Retype the data from its start through the line containing "Action: coord(235,160)", word for word and including that line. Leave the pictures out of your answer.

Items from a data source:
┌──
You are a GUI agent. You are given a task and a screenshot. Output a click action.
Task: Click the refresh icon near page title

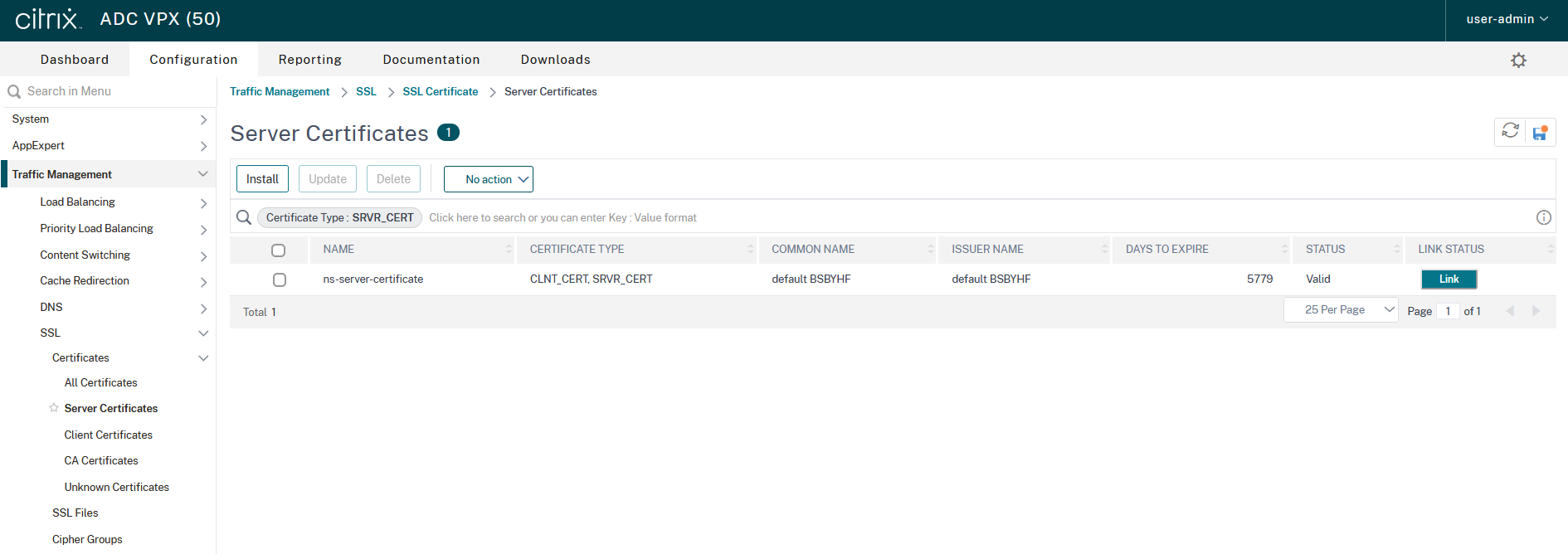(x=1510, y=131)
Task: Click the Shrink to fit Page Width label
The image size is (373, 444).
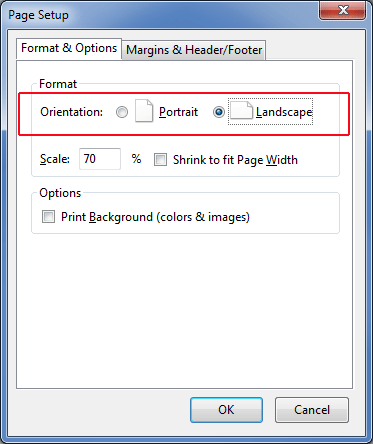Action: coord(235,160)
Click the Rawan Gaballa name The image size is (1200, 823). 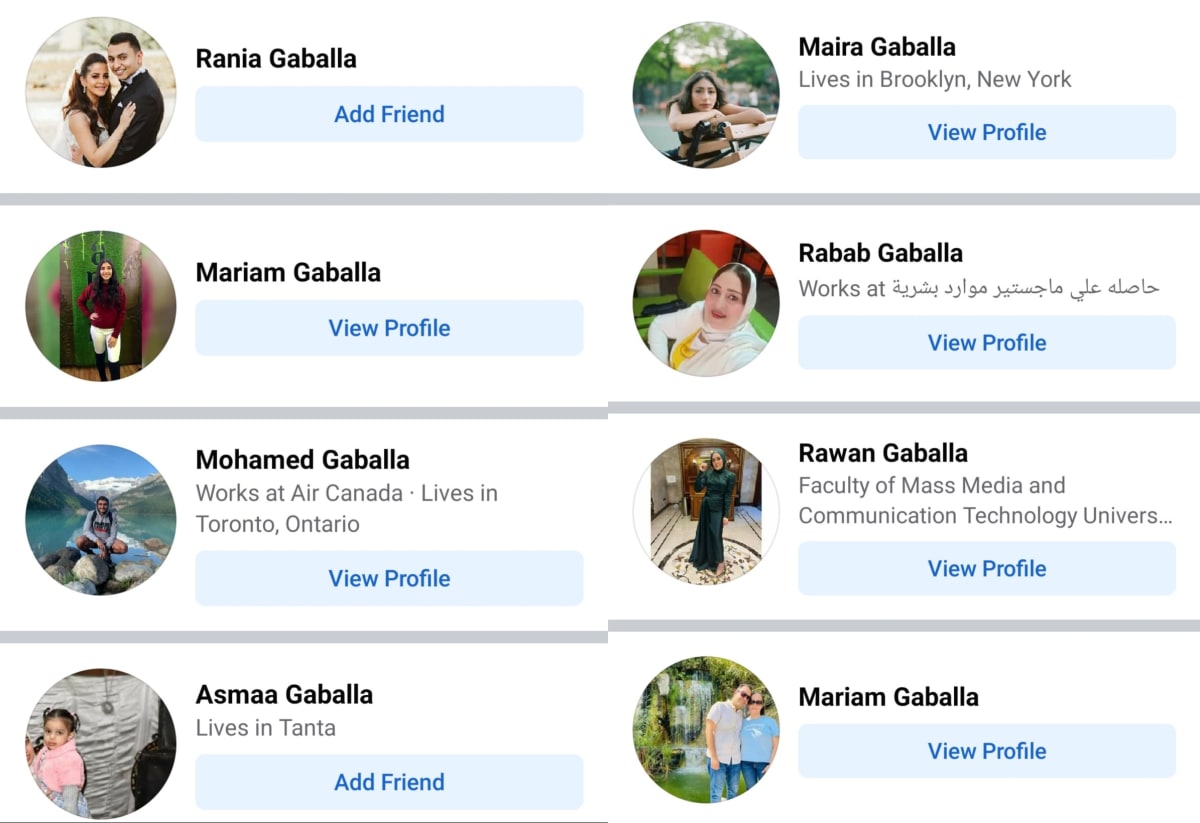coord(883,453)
└──
SOLVED PROBLEM:
You are a GUI agent. You are given a task and a screenshot. Output a click action.
Task: Click the refresh icon near page title

(x=1510, y=131)
Task: Click the Shrink to fit Page Width label
The image size is (373, 444).
Action: coord(235,160)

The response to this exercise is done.